#### Seçilen Bölüm:

....

Bitkinin tohumları, hemen hemen iki bin senedir karaciğer rahatsızlıklarında kullanılmaktadır. Günümüzdeki araştırma ve çalışmalarla da karaciğer hastalıkları üzerindeki pozitif etkisi kanıtlanmıştır. İçeriğinde bulunan fito- kimyasal bileşikler, flavolignan türevi (silimarin: silibin, izosilibin A ve B silikristin, silidianin, 2,3- dihidrosilibin, 2,3-dihidrosilikristin, 3-deoksisilikristin, 3-deoksisilidianin, izosilikristin, silandrin, silihermin, neosilihermin, A ve B); flavonoitler (taksifolin, kersetin, dihidrokemferol, kemferol, apigenin, naringin, eriyodiktiyol, krizoeriyol) ve sabit yağlar, steroller, dihidrokoniferil alkol, proteinler ile müsilaj bulunmaktadır.
Deve dikenindeki etken bileşik, silimarin ismi verilen flavonolignan karışımıdır. Silimarindeki majör bileşik, silibinindir.
Bu bitkinin bileşiminde karaciğeri koruyucu etken maddeler ve kendine has diğer maddeler bulunmaktadır. Bunlar; flavonolignandan meydana gelen silymarin, taxifolin, quarcetrin, albumin, müsilaj, sabit yağ ve acı maddelerdir. Deve Dikeni silibin, silidianin ve silikristin etken maddelerini ihtiva eden Silymarin den dolayı antioksidan etki göstererek hücrelerimize zarar veren serbest radikallere karşı kuvvetli bir savunma mekanizması oluşturmakta ve karaciğeri koruyucu etki göstermektedir. Karaciğer, ilaçların ve kimyasalların detoksifikasyonundan sorumlu önemli bir organdır. Bu nedenle silimarin güçlü antioksidan ve hepatoprotektif etkisiyle, toksik zehirlenme ve hepatit, siroz, karaciğer fibrozu durumlarında karaciğerin rejenerasyonunu stimüle eder, ayrıca antienflamatuvar ve immünmodülatör etki gösterir.

....

#### Veri Bölümü:

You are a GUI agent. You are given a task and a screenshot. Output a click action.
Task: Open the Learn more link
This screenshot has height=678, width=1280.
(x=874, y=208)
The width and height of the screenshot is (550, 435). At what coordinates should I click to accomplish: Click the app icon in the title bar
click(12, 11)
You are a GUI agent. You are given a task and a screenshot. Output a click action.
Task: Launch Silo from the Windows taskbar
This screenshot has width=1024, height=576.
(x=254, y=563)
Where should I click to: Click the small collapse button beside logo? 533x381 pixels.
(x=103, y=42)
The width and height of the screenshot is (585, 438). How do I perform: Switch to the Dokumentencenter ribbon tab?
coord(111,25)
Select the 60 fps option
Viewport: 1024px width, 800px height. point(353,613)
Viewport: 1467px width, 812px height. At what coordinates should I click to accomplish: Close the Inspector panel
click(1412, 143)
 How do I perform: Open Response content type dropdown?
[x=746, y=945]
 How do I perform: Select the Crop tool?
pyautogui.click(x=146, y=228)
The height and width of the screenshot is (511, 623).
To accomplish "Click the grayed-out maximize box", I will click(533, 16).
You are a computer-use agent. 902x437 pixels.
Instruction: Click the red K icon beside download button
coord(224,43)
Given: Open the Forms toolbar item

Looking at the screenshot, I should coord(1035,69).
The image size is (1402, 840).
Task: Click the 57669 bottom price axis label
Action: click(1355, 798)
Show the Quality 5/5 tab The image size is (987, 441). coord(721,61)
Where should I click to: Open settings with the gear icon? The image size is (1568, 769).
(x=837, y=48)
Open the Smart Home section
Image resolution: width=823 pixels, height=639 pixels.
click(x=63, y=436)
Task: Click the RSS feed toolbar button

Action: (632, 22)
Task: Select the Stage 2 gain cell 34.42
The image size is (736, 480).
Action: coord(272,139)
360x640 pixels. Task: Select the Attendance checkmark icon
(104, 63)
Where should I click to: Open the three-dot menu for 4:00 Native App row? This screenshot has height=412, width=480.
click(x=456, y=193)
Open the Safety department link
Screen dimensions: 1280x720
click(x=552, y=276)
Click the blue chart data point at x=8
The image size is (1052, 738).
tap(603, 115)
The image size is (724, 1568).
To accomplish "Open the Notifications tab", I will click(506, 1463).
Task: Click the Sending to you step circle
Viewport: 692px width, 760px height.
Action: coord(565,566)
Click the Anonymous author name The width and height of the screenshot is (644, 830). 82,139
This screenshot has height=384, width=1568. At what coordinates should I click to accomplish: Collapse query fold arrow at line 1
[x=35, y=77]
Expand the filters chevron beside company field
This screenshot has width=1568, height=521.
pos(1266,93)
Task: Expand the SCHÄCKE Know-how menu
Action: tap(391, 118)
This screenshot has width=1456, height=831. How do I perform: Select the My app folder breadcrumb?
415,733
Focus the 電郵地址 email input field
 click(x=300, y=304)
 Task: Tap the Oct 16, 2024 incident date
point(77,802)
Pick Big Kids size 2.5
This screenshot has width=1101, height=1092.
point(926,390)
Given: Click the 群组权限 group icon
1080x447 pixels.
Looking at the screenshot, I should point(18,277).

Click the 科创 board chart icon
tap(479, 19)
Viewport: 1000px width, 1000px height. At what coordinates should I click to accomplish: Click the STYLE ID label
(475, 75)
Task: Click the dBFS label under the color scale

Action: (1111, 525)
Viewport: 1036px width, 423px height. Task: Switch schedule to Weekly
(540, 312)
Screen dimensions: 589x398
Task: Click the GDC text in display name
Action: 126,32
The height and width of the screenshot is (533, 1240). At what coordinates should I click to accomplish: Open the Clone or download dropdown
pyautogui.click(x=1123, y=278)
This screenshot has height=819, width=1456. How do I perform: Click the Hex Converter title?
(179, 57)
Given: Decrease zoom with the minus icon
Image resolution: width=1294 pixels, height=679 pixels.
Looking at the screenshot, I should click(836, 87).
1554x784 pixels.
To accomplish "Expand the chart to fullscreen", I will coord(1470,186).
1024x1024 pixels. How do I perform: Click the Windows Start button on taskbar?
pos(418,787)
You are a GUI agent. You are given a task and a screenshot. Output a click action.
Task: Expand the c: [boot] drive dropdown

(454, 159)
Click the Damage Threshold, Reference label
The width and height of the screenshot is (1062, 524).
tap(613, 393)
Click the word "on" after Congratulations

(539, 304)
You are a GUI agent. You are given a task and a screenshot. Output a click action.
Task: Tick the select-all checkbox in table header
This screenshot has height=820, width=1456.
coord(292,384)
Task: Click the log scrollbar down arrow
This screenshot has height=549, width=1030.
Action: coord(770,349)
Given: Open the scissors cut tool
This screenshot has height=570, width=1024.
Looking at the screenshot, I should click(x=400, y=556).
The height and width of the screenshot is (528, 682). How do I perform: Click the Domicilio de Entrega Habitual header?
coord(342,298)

....

#### Yapılacak İşler:
- A) Deve dikeni metnine göre silimarindeki majör bileşik hangisidir?
- B) Lütfen deve dikeni metnini son cümlesinden sonra sürdürün.
Öğeler, deve dikeni metninden ayrı bir malzemedir.

#### Görev Yanıtları:
- A) Silimarindeki majör bileşik silibinindir.

- B)
Silymarin bileşiklerinin karaciğer hücrelerinde ribozomal RNA moleküllerini sitimüle ederek protein sentezini arttırdığı sanılmaktadır. Aynı preparatlar mantar zehirlenmelerinde amonitin ve pholloidin alkoloidlerinin karaciğerde zehir etkisini önleyici olarak da kullanılmaktadır. Deve Dikeni bitkisinde bu maddeler yanında, tyramin, flavonid, histamin, reçine, aminler, albümin, agmatin maddeleri de bulunmaktadır.
Silibinin'in kendisi, (silibinin, silikristin , silidinin ve diğerleri) yaklaşık olarak eşmolar oranda iki diastereomer , silibin A ve silibin B'nin bir karışımıdır. Karışım, özellikle yağlı karaciğer , alkolsüz yağlı karaciğer , alkolsüz steatohepatitte bir dizi farmakolojik etki sergiler ve silibinin'in destekleyici bir element olarak kullanımına ilişkin çalışmalar, klinik kanıtlar vardır.
Klinik çalışmalar, silimarin’in karaciğeri, alkol, asetaminofen, karbon tetraklorür (CCL4) ve Amanita mantarından doğabilecek toksik maddelerden koruduğunu göstermiştir.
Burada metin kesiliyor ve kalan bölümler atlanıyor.